Passer au contenu

Repenser les nominations à la magistrature

Les juges ont toujours raison – jusqu’à ce que leurs décisions soient infirmées.

.

La présomption de compétence est nécessaire pour assurer la confiance dans le système judiciaire. Lorsque ce lien de confiance est brisé, il devient nécessaire de s’interroger sur le processus et les motifs sous-tendant la sélection des juges.

Ces questions se sont retrouvées à l’avant-plan l’année dernière, lorsqu’un juge de l’Alberta a adressé des remarques déplacées à la plaignante dans une affaire d’agression sexuelle. En réaction à une plainte déposée par quatre professeurs de droit, le Conseil canadien de la magistrature a entrepris un examen de la conduite du juge.

La Cour d’appel de l’Alberta a ordonné la tenue d’un nouveau procès.
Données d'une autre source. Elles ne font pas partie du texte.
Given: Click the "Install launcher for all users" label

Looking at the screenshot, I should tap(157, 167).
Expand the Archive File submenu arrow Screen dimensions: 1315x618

Le juge en question ayant été nommé à la Cour fédérale, il est peu probable qu’il tranchera une autre affaire d’agression sexuelle de sitôt. Toutefois, le fait qu’un juge semble ignorer les dispositions du Code criminel visant la protection des victimes de viol et perpétue des stéréotypes sur les agressions sexuelles a provoqué des réactions partout au pays.

Selon Errol Mendes, professeur de droit constitutionnel à l’Université d’Ottawa, cette affaire « démontre qu’il y a des aspects profondément dysfonctionnels dans notre processus de nomination à la magistrature ».

La Commission internationale de juristes - Canada (CIJ), dont Me Mendes est le président, a récemment lancé une enquête de deux ans sur la réforme du processus de nomination des juges, pierre angulaire de la primauté du droit et de l’indépendance du pouvoir judiciaire. Dans le cadre de son enquête, la CIJ étudie les pratiques d’autres pays. Une possibilité intéressante serait l’élection des juges. Selon un sondage de 2007, 63 % des Canadiens appuient cette proposition.

Le consensus au sein du milieu juridique est qu’un juge nommé remplit mieux son office qu’un juge élu. Or, un sondage effectué aux États-Unis en 2007 indique qu’il n’y a pas lieu de croire qu’il y ait une si grande différence de compétence.

En effet, les juges élus ont tendance à se comporter comme des politiciens – puisqu’ils doivent se faire réélire –, tandis que les juges nommés se soucient plus de la marque qu’ils vont laisser. Aucun système n’est parfait; chacun entraîne des comportements différents.

Le rôle de protection des droits individuels et de contrepoids aux pouvoirs législatif et exécutif est crucial. Or, pourquoi le public ne pourrait-il pas choisir les personnes qu’il considère comme les plus qualifiées?

Malheureusement, la politisation crée certains problèmes. L’un des principaux défauts de notre magistrature actuelle est son manque de diversité, qui a une incidence sur les décisions. On imagine mal une juge dire à une victime de viol qu’elle aurait dû serrer les genoux.

À l’ère de la Charte, le rôle le plus important du système judiciaire est de protéger les membres les plus vulnérables de la société. Comme ceux-ci sont souvent exclus de la vie démocratique, l’élection des juges aurait probablement pour effet de diminuer encore davantage la diversité de la magistrature.

Selon Me Mendes, une solution serait de dépolitiser entièrement le processus. En créant une commission indépendante de nomination des juges, on favoriserait la constitution d’une magistrature diversifiée et plus consciente des réalités des groupes marginalisés.

Cela pourrait bientôt être le cas au Canada. La volonté du gouvernement fédéral de constituer un cabinet diversifié, notamment par la parité entre hommes et femmes et la nomination de la première ministre de la Justice d’origine autochtone, pourrait influencer d’autres aspects de notre société.

À titre d’officiers de justice, nous devons assurer l’intégrité du système judiciaire. Même si certains juges peuvent errer, le système dans son ensemble doit être juste. Pour l’améliorer, il faudrait repenser le processus de nomination des juges.